Immunization of children dropped dramatically at the start of the pandemic as families stayed home and were slow to catch up. Over the past two years, the CDC has seen a drop of more than 10% from pre-pandemic levels in state orders for childhood vaccines, the federal program through which about half of the country’s children are immunized.

The decline in the 2020-2021 school year “means there are 35,000 more children in the United States during this time without documentation of full vaccinations against common diseases,” said Georgina Peacock, acting director of the Division of Immunization Services, during a briefing on Thursday.

In addition, she noted, kindergarten enrollment during the school year fell by 10%, meaning that about 400,000 fewer children entered kindergarten than expected, who may not not be up to date on their routine vaccinations.

Many factors are influencing the slow resumption of missed childhood vaccinations during the pandemic, experts and public health practitioners say, including parents still catching up on medical visits and a spillover from Covid-19 vaccine hesitancy onto parents. attitudes towards routine vaccinations.
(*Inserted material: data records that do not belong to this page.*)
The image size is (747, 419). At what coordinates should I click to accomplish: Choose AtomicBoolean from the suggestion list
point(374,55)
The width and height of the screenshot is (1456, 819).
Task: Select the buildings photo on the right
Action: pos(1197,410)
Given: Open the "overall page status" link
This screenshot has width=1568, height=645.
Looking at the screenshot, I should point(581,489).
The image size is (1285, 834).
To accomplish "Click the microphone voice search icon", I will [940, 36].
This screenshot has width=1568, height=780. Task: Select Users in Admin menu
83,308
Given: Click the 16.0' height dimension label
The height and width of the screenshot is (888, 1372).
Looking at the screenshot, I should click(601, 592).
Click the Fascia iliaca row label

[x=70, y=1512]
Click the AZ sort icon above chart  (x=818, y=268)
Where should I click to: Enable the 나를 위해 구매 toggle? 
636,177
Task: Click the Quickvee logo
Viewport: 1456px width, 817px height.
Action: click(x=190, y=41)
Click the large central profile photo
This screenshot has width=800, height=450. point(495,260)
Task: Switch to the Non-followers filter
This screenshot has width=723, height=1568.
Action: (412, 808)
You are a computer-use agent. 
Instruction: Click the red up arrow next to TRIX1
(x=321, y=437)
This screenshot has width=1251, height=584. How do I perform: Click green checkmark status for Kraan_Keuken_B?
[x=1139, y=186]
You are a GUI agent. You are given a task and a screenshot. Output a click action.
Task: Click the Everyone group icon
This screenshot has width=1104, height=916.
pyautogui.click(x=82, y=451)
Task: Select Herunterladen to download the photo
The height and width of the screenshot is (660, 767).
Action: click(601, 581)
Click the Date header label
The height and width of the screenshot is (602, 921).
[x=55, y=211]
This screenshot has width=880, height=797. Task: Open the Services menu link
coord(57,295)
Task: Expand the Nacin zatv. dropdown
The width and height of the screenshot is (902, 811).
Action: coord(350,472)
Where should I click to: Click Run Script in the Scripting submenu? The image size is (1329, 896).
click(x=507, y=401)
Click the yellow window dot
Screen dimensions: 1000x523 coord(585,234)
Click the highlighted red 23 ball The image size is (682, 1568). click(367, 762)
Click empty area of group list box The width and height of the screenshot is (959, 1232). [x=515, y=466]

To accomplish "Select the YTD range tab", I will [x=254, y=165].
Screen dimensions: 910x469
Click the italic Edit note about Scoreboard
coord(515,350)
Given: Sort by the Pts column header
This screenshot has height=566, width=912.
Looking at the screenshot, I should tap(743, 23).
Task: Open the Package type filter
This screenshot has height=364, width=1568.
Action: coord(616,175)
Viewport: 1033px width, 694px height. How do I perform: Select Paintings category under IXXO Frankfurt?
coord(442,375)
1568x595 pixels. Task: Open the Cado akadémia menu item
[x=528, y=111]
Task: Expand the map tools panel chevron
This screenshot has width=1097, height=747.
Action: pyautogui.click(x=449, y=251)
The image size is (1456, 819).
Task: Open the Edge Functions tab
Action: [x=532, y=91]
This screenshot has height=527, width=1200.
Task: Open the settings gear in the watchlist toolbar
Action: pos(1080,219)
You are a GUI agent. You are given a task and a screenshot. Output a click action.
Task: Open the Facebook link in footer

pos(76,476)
The political polarization of vaccines, the proliferation of misinformation about routine vaccinations, and the fact that diseases like measles and polio are so rare in the United States have all contributed to parents wondering whether they should vaccinate their children.

No major outbreaks of preventable childhood diseases have occurred since the start of the pandemic. And in the latest CDC data, exemption rates — when parents ask schools for special permission not to vaccinate their children — remain low, and the number of children whose parents had requested exemptions has fallen in most. States.

Of the 47 states and the District of Columbia that reported vaccination data, Mississippi had the highest kindergarten vaccination rate at 98.9%, and the District of Columbia the lowest at about 78%.

States reported a variety of factors they believe contributed to lower rates, including parents’ reluctance to book appointments, submitting less paperwork to schools, easing vaccination requirements for learners to distance and the lack of personnel to collect the data.